11 janvier > Essai France > Jean-Claude Michéa

George Orwell espérait voir un jour une société "libre, égalitaire et décente". L’écrivain britannique reste pour Jean-Claude Michéa une référence et continue d’inspirer sa propre réflexion. On retrouvera donc dans ce livre cette même veine humaniste avec la conviction que le capitalisme est en train de vivre ses derniers jours.

Comme à son habitude, le philosophe ne s’encombre pas de circonlocutions. Il dit ce qu’il a à dire et principalement à cette gauche libérale qui désigne la finance comme son ennemi au Bourget et ne rêve que de Wall Street à New York.

Pour Michéa, ce capitalisme-là est condamné. Le système économique et financier mondial ne peut continuer de fonctionner en crise permanente, avec le chômage et la précarité comme indicateurs constants, comme s’il n’y avait pas de pollutions, de catastrophes, de réchauffement climatique, en ignorant les inégalités sociales, éducatives et urbaines.

"Il ne fait aujourd’hui aucun doute que les catégories populaires - précisément parce qu’elles en sont toujours les premières victimes - ressentent déjà de manière infiniment plus profonde que tous les sociologues de gauche réunis les effets humainement désastreux de cette intégration dialectique toujours plus poussée entre l’économique, le politique et le culturel."

Notre ennemi, le capital est un livre gigogne. Le point de départ en est un entretien accordé au site socialiste et décroissant Le Comptoir. Les réponses aux quatre questions posées sont accompagnées de notes en bas de page et de renvois à des "scolies", des commentaires eux-mêmes suivis de notes infrapaginales.

La pensée de Michéa se fait ainsi buissonnière et buissonnante. Elle sort des sentiers battus du libéralisme. On y salue Marx, Debord, Flaubert et Orwell bien sûr. Elle dérange les bonnes consciences de gauche et malmène celles de droite qui finissent par se confondre dans ce grand abrutissement planétaire des idées toutes faites.
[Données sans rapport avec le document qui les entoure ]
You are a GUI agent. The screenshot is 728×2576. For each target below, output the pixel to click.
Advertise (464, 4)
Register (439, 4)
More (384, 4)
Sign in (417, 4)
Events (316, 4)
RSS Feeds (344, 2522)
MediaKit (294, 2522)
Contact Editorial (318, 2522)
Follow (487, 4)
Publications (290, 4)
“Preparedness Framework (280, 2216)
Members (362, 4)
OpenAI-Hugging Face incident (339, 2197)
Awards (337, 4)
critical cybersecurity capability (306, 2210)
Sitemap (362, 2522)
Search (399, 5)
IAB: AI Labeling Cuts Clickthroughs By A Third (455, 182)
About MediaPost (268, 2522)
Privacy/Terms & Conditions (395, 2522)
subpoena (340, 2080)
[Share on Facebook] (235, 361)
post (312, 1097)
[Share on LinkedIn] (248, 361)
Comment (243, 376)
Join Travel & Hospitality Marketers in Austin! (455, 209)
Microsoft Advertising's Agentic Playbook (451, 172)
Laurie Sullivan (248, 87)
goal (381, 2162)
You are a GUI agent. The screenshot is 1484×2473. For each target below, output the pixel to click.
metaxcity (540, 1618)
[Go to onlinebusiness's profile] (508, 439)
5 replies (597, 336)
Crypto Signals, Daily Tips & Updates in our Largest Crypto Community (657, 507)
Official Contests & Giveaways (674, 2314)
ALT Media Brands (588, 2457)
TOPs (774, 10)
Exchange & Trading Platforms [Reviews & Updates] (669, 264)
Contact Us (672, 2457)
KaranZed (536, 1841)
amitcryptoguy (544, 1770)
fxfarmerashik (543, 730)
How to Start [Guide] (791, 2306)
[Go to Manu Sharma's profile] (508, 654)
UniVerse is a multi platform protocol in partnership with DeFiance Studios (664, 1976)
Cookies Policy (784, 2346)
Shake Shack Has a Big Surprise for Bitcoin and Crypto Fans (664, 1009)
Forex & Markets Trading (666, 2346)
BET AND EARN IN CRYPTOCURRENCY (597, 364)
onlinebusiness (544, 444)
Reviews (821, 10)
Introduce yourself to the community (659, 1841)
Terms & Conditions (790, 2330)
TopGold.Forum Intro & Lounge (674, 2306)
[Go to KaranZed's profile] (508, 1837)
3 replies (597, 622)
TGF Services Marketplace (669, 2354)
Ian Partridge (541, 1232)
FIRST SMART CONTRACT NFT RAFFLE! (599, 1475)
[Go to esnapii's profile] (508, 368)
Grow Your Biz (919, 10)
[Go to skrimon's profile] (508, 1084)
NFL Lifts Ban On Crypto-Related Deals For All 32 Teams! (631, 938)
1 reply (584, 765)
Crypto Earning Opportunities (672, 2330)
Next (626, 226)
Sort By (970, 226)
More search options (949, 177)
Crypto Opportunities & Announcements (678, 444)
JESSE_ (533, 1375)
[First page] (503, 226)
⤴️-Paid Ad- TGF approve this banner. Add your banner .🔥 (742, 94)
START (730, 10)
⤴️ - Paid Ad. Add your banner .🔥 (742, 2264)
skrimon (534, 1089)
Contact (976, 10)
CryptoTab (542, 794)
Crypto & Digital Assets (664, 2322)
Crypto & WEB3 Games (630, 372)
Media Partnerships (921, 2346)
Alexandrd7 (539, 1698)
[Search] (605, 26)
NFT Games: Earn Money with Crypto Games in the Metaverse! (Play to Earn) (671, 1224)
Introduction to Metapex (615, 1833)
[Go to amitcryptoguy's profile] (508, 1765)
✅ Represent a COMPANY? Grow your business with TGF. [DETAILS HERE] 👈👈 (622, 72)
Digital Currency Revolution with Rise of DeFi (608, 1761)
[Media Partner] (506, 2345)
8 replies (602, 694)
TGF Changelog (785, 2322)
L’auteur avec Jacques Julliard de La gauche et le peuple (Flammarion, 2014, réédité le 22 février en "Champs essais") reprend à son compte la formule de Gramsci : "Seule la vérité est révolutionnaire." Elle finira bien, pour lui, par triompher du mensonge capitaliste, de son égoïsme et de son individualisme. Si vous pensez que la gauche est en décomposition, lisez ce livre. C’est bien pire. L. L.